You have a set of three equations in three unknowns - two HH equations for two pKa values and sum of fractions of all forms equals 1. Doesn't have to be easy to solve (you will probably end with a 3rd degree polynomial), but 1.2% looks more or less OK - at least after checking with the pH calculator.

[amorite0428]

So the percentage at of HA- and A- is the same ?

[amorite0428]

And I would like to know how to get 1.225 % as well... Is it by using this formula , pH-pKa= log ( HA-/H2A)

[Borek]

And I would like to know how to get 1.225 % as well...
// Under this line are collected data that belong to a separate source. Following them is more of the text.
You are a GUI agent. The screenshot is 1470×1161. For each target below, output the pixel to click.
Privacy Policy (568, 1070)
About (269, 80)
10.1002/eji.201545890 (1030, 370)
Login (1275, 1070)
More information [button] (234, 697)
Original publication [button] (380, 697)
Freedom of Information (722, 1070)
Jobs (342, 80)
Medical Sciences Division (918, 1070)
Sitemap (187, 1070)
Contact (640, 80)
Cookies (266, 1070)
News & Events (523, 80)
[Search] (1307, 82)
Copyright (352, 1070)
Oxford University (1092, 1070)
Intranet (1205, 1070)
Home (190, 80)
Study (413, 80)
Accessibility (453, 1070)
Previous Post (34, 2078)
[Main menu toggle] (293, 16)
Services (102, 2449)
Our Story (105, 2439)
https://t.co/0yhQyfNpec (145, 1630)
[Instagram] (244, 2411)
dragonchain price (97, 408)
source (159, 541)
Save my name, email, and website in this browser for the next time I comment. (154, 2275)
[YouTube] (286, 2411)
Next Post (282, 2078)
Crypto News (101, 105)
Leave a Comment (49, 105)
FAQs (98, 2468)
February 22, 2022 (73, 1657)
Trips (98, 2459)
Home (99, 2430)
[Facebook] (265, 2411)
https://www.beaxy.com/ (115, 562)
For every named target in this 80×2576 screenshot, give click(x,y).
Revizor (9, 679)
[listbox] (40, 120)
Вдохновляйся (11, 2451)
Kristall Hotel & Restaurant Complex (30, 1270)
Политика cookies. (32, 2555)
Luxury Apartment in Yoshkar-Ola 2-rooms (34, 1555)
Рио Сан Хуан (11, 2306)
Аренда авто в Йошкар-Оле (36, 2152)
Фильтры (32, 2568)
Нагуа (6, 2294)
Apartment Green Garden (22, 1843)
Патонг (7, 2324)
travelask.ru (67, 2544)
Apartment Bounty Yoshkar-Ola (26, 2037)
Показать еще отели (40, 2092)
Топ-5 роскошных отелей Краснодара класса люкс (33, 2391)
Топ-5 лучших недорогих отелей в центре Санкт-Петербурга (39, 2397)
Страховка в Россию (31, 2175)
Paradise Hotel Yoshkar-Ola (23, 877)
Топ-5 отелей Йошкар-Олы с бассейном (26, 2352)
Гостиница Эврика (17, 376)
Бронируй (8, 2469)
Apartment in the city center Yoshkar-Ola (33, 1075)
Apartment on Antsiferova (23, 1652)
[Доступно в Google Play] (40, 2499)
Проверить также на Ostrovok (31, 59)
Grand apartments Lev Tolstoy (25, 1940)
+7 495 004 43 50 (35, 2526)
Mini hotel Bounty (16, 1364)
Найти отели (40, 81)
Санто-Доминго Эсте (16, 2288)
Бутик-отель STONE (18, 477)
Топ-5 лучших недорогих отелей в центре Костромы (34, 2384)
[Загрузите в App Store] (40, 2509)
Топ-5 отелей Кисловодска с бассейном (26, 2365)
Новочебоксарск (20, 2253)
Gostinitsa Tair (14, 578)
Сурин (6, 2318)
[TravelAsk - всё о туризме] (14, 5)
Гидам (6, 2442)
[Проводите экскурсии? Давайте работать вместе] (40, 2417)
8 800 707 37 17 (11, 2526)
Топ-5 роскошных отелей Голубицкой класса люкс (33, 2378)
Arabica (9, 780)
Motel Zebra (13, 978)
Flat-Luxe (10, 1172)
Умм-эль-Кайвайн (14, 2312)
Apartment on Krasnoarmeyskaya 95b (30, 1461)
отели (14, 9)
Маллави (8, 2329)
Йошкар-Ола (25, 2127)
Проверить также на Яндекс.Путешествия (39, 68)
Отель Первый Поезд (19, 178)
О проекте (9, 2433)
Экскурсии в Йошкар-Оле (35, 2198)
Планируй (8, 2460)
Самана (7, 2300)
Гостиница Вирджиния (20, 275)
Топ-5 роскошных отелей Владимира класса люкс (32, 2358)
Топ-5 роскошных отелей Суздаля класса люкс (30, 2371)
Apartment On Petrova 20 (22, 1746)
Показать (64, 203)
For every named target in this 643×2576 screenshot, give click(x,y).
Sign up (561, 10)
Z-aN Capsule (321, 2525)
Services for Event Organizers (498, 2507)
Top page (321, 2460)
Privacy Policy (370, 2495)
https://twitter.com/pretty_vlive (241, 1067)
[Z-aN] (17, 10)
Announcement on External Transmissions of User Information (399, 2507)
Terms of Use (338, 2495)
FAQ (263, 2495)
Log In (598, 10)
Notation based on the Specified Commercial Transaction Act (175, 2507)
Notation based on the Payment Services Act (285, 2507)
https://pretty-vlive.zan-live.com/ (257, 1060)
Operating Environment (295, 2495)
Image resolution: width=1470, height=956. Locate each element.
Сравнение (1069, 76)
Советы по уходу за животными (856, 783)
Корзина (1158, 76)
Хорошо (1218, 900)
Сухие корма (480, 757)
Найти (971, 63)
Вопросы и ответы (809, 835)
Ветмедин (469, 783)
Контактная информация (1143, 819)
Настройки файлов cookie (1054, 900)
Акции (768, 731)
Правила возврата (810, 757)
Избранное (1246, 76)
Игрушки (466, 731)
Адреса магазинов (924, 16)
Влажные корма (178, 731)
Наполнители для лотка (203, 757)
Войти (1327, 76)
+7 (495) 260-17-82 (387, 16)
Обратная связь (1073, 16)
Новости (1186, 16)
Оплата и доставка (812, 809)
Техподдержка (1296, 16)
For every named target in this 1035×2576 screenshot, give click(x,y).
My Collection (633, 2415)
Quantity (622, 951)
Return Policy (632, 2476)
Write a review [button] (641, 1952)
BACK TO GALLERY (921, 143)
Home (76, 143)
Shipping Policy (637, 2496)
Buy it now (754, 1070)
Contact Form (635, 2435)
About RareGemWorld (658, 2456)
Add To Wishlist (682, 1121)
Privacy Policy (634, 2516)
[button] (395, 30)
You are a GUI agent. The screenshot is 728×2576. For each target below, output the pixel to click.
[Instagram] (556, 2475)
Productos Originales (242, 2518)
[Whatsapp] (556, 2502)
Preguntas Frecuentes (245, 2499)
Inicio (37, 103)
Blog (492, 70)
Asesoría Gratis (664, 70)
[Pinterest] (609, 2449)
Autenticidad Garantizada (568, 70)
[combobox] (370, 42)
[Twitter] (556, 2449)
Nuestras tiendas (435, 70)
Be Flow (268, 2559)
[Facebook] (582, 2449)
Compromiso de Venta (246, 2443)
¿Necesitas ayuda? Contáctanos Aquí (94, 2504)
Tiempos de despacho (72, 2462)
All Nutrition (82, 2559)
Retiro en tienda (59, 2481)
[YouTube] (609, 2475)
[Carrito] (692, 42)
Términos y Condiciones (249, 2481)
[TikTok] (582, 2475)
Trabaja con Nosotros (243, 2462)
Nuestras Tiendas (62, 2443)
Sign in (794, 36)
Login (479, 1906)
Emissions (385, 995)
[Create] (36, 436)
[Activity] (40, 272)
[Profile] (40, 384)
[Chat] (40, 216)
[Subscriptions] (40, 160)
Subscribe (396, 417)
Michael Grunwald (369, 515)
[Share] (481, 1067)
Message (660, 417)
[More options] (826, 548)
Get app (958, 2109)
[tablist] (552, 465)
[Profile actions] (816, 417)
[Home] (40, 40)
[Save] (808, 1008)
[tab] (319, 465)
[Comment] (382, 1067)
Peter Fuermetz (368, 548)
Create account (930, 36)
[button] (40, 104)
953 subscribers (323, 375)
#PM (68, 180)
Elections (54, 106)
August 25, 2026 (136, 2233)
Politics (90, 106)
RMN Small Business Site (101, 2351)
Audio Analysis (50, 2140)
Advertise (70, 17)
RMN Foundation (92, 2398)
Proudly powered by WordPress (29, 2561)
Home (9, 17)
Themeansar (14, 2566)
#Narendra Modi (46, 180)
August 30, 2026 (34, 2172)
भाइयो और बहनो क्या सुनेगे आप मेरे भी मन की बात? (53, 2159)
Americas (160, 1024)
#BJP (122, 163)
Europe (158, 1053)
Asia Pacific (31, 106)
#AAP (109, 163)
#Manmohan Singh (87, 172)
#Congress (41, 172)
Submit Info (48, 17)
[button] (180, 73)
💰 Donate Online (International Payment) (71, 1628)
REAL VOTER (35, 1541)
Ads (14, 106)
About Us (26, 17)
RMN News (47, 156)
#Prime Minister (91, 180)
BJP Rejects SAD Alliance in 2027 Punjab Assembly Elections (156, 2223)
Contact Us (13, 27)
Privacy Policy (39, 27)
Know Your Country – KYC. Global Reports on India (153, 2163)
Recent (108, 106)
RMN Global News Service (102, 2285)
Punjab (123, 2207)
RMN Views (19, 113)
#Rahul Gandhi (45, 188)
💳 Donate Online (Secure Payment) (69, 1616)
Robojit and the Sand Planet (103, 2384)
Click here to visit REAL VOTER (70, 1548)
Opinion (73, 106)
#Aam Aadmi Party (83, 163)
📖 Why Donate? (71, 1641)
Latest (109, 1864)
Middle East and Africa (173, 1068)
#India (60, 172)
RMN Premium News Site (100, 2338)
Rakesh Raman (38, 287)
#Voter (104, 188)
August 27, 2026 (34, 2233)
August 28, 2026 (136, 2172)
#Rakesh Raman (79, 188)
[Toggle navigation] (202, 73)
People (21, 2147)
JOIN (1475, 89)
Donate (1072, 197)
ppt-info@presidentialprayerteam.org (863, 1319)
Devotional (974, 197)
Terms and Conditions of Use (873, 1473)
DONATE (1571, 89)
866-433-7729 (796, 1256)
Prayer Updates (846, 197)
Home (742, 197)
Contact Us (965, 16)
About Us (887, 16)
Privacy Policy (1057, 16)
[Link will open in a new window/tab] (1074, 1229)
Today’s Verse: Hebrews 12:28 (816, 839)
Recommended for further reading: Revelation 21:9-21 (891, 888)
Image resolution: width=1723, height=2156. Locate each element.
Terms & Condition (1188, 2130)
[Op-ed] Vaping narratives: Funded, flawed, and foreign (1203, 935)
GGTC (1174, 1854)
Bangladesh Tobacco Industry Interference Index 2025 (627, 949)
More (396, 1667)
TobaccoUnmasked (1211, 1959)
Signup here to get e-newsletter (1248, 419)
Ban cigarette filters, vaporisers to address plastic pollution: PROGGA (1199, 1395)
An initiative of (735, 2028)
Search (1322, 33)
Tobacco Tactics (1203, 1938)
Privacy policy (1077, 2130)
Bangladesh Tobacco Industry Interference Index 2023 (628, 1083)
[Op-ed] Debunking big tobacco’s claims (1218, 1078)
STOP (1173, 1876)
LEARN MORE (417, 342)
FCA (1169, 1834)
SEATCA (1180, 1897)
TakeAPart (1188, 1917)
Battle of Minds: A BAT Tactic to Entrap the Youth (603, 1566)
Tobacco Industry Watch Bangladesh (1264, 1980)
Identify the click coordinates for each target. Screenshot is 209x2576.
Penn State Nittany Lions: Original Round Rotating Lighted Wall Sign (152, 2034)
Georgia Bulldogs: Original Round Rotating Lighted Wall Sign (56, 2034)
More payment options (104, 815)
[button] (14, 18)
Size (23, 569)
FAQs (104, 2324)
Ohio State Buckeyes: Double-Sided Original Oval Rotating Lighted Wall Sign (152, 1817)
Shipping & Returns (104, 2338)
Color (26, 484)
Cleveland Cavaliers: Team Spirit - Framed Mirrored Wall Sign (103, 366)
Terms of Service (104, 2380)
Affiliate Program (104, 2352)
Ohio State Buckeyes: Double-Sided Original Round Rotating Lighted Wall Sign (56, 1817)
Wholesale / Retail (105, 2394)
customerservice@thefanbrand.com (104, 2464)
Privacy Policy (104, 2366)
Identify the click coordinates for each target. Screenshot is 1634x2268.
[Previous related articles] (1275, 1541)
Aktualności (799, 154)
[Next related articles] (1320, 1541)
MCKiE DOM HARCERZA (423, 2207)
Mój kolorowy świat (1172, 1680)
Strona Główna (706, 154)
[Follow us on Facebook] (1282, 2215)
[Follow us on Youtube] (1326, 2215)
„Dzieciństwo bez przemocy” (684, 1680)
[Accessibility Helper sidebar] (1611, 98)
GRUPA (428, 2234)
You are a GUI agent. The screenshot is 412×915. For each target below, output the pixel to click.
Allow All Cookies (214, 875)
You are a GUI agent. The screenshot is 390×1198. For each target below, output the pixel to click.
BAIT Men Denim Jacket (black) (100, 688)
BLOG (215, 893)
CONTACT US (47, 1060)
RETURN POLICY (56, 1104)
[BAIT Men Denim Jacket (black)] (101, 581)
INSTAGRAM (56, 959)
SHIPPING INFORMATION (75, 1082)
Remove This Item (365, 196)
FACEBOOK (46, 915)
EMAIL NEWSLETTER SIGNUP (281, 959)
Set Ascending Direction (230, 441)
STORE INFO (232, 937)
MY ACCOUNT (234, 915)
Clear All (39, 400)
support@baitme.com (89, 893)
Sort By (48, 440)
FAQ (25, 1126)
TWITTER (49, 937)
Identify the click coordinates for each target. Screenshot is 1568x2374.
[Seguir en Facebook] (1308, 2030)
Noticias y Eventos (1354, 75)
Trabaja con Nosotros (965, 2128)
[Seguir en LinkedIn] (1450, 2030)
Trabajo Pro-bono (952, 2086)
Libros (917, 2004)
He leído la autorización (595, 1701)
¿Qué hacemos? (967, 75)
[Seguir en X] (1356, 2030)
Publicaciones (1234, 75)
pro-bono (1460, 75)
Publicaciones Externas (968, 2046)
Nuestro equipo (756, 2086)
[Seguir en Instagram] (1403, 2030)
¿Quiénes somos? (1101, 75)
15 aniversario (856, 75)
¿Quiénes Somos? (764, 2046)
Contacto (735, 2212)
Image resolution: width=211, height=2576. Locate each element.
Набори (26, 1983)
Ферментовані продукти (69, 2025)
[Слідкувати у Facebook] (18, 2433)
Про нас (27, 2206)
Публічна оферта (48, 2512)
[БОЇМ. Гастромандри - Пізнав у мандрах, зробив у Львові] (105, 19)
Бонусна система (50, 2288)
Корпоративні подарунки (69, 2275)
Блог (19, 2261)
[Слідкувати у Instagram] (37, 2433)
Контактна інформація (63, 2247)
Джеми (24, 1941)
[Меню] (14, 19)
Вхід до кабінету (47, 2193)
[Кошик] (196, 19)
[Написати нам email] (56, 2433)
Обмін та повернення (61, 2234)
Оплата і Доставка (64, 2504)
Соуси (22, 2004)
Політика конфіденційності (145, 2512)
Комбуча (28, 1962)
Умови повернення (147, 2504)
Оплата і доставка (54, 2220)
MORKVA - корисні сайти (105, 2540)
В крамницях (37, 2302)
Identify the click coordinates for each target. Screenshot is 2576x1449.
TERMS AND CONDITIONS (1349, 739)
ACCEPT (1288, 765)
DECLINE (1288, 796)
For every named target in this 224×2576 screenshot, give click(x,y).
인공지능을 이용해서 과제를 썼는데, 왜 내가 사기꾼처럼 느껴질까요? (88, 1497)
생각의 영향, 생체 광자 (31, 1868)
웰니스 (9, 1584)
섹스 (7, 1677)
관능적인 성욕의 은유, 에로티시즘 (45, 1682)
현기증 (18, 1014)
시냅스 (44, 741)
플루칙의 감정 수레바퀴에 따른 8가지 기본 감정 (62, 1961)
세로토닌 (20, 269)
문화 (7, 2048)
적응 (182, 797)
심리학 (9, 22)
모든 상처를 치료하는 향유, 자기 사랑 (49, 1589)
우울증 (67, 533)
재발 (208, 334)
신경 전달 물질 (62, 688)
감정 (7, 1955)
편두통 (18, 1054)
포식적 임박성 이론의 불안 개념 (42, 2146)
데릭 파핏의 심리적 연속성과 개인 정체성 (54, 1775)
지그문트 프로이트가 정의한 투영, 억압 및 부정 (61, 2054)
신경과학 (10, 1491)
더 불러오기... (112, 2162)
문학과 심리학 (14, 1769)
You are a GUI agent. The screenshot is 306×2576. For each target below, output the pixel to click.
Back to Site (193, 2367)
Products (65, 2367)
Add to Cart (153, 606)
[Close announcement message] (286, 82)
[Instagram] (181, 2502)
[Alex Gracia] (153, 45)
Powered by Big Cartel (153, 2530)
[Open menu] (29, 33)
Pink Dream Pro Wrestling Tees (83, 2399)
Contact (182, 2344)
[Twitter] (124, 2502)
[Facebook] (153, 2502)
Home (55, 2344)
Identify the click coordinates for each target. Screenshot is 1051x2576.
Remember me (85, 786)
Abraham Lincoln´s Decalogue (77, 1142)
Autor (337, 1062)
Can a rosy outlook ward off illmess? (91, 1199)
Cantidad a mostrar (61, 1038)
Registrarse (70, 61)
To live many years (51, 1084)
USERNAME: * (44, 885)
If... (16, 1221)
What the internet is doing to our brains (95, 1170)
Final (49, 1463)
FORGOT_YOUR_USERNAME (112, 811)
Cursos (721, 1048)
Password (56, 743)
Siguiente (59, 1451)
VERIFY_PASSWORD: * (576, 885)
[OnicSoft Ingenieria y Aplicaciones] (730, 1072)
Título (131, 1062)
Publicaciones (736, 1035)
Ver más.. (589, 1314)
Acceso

I have explained you how to solve the problem - have you tried?

[Big-Daddy]

I don't think cubic equations should be needed. You can just work out [HA^-]/[H₂A] from K_a1/[H+], and [A^2-]/[H₂A] from K_a1*K_a2/[H⁺]² or from (as Borek noted) [A^2-]/[HA^-]=K_a2/[H⁺]. Now if f[H2A]+f[A^2-]+f[HA^-]=1 then f[H2A]+f[H2A]*ratio+f[H2A]*ratio=1 so f[H2A]=1/(1+2*ratio) to find the fraction of ions which are H₂A (the same ratios apply to fractions of concentrations as they do to concentrations themselves). As Borek said the answer is 1.24%. I don't think I have made any approximations concentration-wise ...

[Borek]

Yeah, I just realized it is trivial, see equations 9.11-9.13 here: http://www.chembuddy.com/?left=pH-calculation&right=pH-polyprotic-acid-base

[amorite0428]

Yup, I can get 1.2 something... so since Ka2= pH, just to confirm my basic idea, the % of HA- AND A2- should be the same right?

[Borek]

so since Ka2= pH, just to confirm my basic idea, the % of HA- AND A2- should be the same right?

Have you read my first post? This problem was already addressed.

And it is not Ka2=pH, but pKa2=pH.

[Big-Daddy]

Yup, I can get 1.2 something... so since Ka2= pH, just to confirm my basic idea, the % of HA- AND A2- should be the same right?

No point in memorizing these ideas rather than understanding the calculation that produces them. Rearrange the expression for Ka2 and you get what? K_a2/[H+] = [A^2-]/[HA^-]. Now what happens if K_a2 = [H+]?